Dans son deuxième roman, Déborah Lévy-Bertherat raconte avec finesse et sensibilité le dernier amour de deux êtres qui se rejoignent à la fin de leur vie et comblent les blancs de leur histoire au gré d’une mémoire vacillante et d’un imaginaire consolant.
René Loriot coule une retraite paisible à la Maison de l’Espérance, une résidence bourguignonne tenue par des religieuses. Il occupe ses journées en retouchant la maquette de la maison du garde-barrière où il a passé son enfance, et qu’il a reconstituée dans sa chambre ; une fois par semaine, il écrit à sa fille, chercheuse au Pôle Nord, qui ne répond jamais à ses lettres ; le reste du temps, il se promène dans le jardin, se plaisant à bavarder avec le personnel et plus encore avec sœur Célestine, arrivée de son Burkina natal quatre ans auparavant, avec dans les poches de son habit le Nouveau Testament et les Contes d’Andersen. Lorsque Madeleine, une nouvelle pensionnaire, emménage à la Maison de l’Espérance un jour d’été, elle reconnaît immédiatement en René son amour d’enfance qu’elle croyait mort pendant la guerre d’Indochine, en 1952. Après avoir vainement tenté de la détromper, René se prête finalement au jeu et glisse imperceptiblement dans la peau de cet inconnu qui lui ressemble dans les yeux et les souvenirs de cette femme séduisante. Au fil des semaines et des confidences de Madeleine, il s’approprie l’identité de ce fameux Max, et conçoit un amour bouleversant pour sa nouvelle voisine de chambre. Lui qui, en six ans, n’a jamais dépassé le portail de la résidence, s’offre une dernière échappée du côté de la vie, la vraie, et l’imposture dans laquelle il s’enfonce le contraindra paradoxalement à soulever le couvercle de sa propre boîte à secrets, qui sont autant d’arrangements avec une âpre réalité. Lorsque la vieillesse les rapproche, les confessions des uns se frottent aux réminiscences des autres, et le passé resurgit peu à peu, recréé par la mémoire ancienne intacte. Au milieu des souvenirs inventés, des pieux mensonges et des illusions, la vie de René et de Madeleine émerge et se recompose comme un puzzle. Leur œuvre commune achevée, ils peuvent sortir du cadre et réinventer une vie qui aurait pu exister si le destin avait décidé d’un autre aiguillage.
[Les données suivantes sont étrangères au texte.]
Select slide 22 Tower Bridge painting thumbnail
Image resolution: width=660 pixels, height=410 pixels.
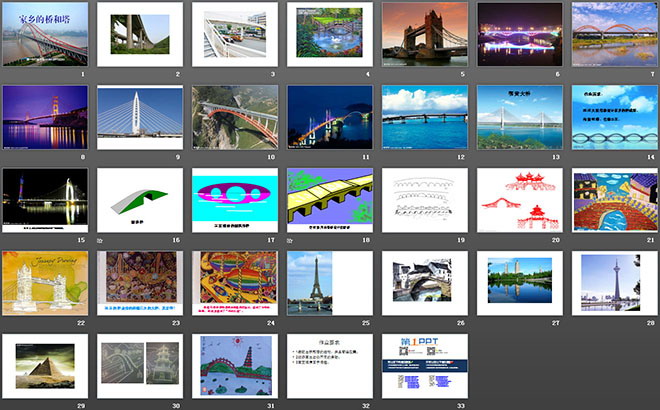coord(45,283)
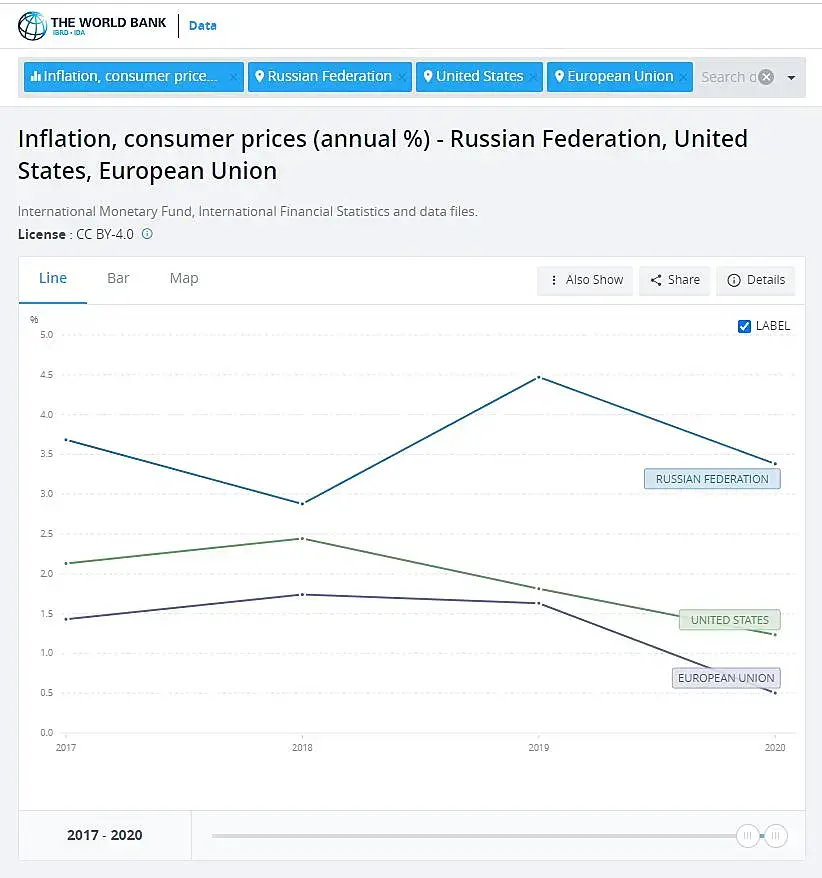
Task: Click the Share button
Action: pyautogui.click(x=675, y=280)
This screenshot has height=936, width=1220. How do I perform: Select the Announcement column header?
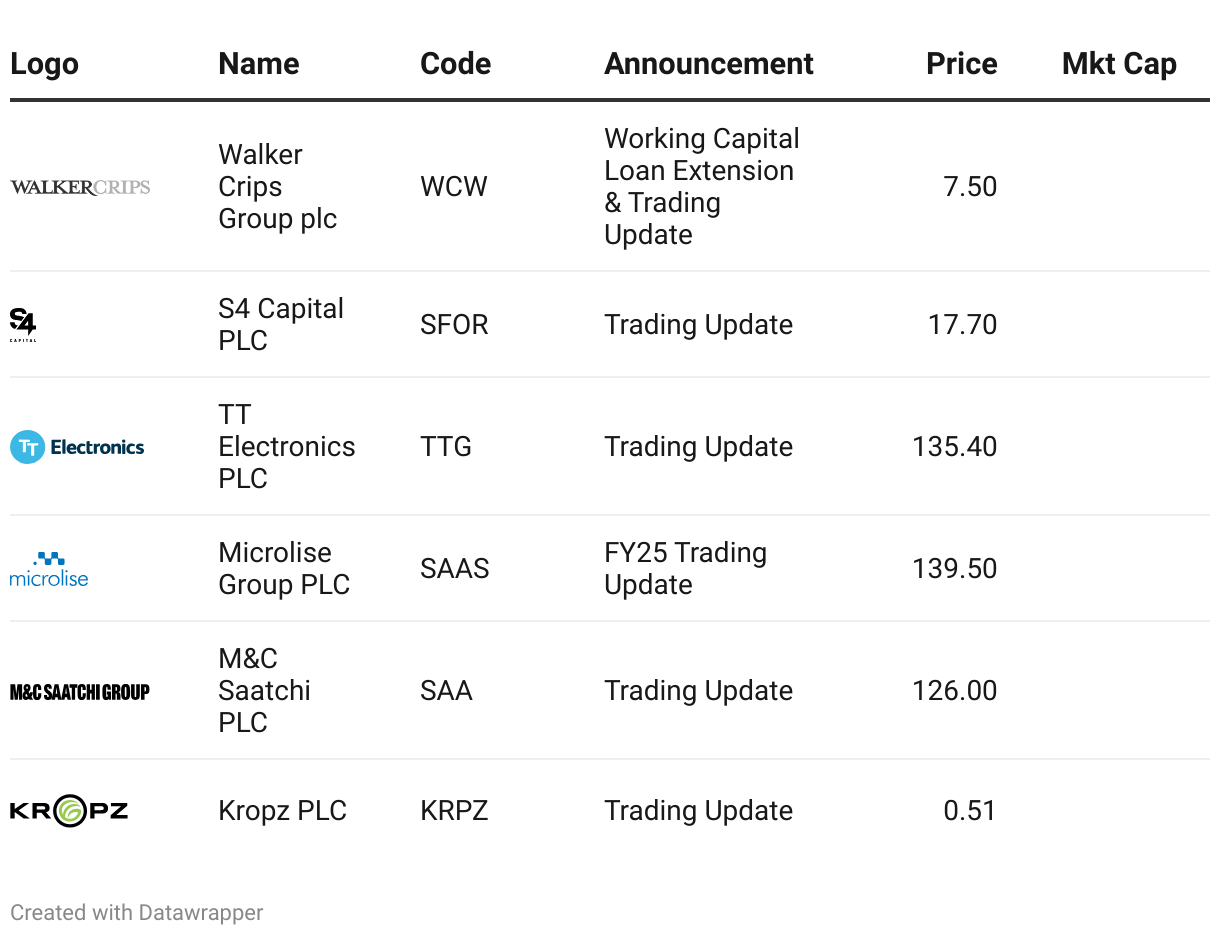(709, 64)
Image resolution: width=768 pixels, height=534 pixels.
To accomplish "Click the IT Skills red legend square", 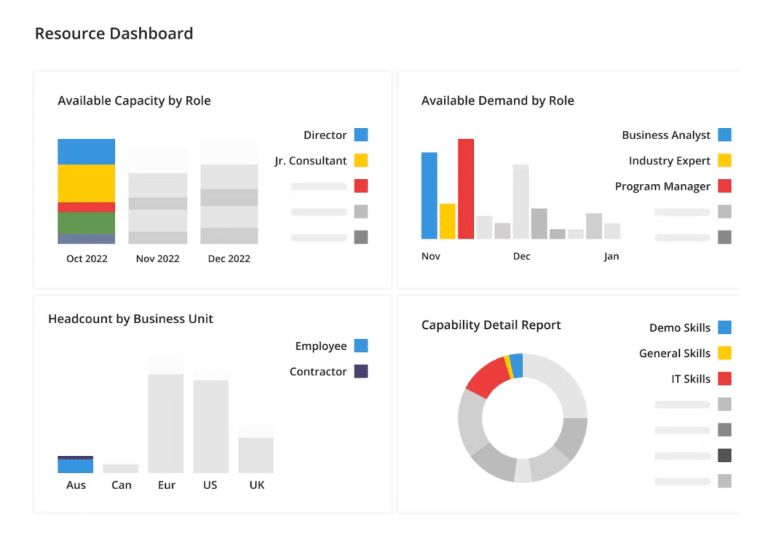I will click(x=724, y=378).
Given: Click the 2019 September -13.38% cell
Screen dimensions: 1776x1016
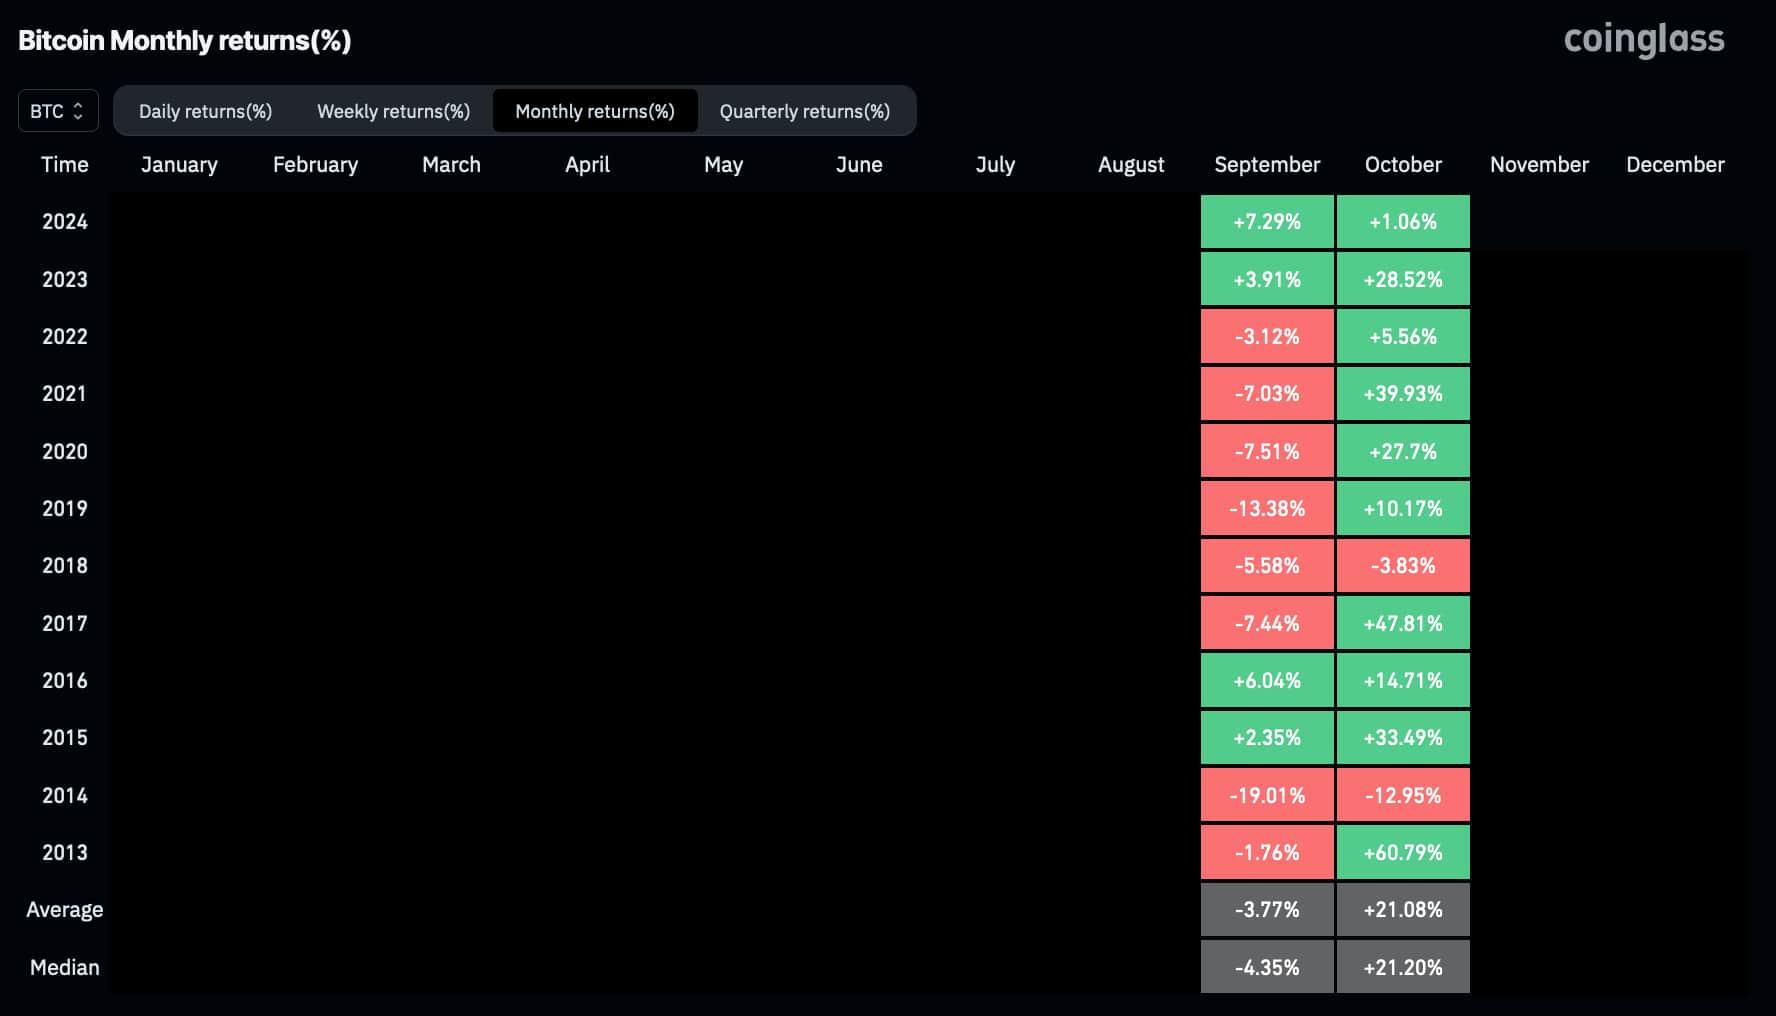Looking at the screenshot, I should pyautogui.click(x=1267, y=509).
Ce joli roman, qui est aussi à sa manière une enquête sur le passé, sur les ravages des guerres qui n’en finissent pas de hanter ceux qui les ont vécues, est une ode à la deuxième chance. Avec des souvenirs qui s’entremêlent et l’amour qui s’en mêle, la vieillesse n’est pas l’âge des trop tard, si elle s’autorise la naissance d’un nouveau présent et la levée des dernières barrières. Il reste encore à expérimenter toutes les possibilités de l’existence dans une réalité tirée au clair et délestée des regrets. La vie, quoi.